Wet wipes – why are we so addicted to them? Surface wipes, face cleansing wipes, floor wipes, make-up remover wipes, baby wipes, personal hygiene wipes, leather-cleaning wipes, dental wipes…. do we really need all or in fact any of these? There are exceptions are, of course, in the case of people with medical needs and for use in clinical environments; however, for the majority of the population, this is not a necessity.
The wipes are made of plastic fibres, taking 100 years to break down and then only into microplastics which marine life then swallow; eventually sneaking into the food chain! The UK, though ranking 21st in the world for size of population, is the second biggest user in the world, getting through 11 billion wipes. You will have read that wipes make up between 80 per cent and 93 per cent of blockages in UK sewers and cost us (indirectly) £100 million a year to deal with these blockages. Not to mention polluting our rivers too.

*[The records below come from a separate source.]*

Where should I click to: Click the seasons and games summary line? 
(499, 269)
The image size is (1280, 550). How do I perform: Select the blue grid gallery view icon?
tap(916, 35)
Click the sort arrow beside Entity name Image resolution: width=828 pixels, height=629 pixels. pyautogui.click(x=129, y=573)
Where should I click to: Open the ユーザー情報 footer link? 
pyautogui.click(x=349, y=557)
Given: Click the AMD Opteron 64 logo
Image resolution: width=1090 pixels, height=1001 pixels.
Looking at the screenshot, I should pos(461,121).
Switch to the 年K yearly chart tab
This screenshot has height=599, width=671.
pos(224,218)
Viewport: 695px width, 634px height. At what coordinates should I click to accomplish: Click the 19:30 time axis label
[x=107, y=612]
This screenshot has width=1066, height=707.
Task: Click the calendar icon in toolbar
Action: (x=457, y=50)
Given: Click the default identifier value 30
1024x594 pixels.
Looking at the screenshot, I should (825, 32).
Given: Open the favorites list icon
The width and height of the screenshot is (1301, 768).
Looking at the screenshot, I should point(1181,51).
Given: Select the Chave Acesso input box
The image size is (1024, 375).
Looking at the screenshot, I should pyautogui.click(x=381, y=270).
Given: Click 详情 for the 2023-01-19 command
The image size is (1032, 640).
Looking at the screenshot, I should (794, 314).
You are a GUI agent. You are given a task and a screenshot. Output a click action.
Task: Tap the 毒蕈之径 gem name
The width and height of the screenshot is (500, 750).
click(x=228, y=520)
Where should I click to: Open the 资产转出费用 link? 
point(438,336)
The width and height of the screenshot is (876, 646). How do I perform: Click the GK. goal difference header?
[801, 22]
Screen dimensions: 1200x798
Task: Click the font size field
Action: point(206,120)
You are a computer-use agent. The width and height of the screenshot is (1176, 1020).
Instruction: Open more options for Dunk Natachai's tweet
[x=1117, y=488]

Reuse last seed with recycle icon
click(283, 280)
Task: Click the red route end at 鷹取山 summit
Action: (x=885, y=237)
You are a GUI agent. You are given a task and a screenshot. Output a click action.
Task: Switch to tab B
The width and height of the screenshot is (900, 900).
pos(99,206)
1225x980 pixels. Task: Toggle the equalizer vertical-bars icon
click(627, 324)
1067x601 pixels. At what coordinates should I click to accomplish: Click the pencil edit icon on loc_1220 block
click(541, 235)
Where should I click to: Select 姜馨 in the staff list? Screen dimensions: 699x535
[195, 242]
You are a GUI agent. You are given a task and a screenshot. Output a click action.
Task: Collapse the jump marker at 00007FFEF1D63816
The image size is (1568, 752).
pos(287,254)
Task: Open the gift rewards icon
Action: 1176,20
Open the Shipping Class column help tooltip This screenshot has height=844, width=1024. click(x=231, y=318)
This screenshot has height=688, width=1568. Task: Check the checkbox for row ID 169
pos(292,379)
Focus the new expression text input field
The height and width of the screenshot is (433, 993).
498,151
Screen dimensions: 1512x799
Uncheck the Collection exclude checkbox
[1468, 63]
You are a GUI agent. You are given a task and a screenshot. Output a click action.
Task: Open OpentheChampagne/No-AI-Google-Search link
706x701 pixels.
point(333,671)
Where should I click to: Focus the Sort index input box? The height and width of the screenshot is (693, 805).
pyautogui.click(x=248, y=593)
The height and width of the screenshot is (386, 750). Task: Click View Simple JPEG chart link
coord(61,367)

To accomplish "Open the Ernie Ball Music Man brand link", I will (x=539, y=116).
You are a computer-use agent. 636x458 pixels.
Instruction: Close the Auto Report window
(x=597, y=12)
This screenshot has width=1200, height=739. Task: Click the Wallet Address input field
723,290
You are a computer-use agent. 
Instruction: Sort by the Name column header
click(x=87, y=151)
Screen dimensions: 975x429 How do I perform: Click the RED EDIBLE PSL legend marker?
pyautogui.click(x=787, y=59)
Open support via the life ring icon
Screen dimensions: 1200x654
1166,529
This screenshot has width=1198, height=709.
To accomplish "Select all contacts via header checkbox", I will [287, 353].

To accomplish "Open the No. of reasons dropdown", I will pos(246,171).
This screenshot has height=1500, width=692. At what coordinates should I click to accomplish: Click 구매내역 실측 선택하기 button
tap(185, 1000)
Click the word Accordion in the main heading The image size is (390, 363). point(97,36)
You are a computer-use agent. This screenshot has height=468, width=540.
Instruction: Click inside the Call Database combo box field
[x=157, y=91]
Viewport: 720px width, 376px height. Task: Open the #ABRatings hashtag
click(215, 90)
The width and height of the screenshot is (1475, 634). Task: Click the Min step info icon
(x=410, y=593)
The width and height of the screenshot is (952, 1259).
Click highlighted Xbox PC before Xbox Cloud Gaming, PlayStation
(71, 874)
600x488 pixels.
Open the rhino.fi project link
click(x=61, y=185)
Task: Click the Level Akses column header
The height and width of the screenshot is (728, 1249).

Owners of septic tanks will know that flushing wipes can cause unnecessary blockages. We also need to treat with extreme caution any words ‘biodegradable’ and ‘compostable’ and ‘flushable’ on the packet because these words cause much public misunderstanding.
What about the single-use unnecessary plastic packaging they are wrapped in (popping that in the supermarket collection point is not really the answer to reducing waste)? Some baby wipes boast that they are 99.9 per cent water – in that case, perhaps use a flannel/cloth/cotton wool and warm/hot water?! We could also use these more planet-friendly options for our faces as well, not to mention around the house. They could be made from recycling old cotton t-shirts or towels or they can be purchased online, in snazzy colours and patterns from zero-waste businesses, Etsy etc. Use and pop in the wash with a load… after all that’s what washing machines are for!
The ingredients in wet wipes have been found to have chemicals, including sodium benzoate, used as a preservative (it is also used in certain fireworks!), which can react with other ingredients causing skin irritation. Another reason to ditch and switch..
So, folks, next time you go to buy a packet of wet wipes, have a think: do you really, really need them? Let’s not give in to the big companies who have made us think that wet wipes are indispensable for a fast, convenient and hygienic life!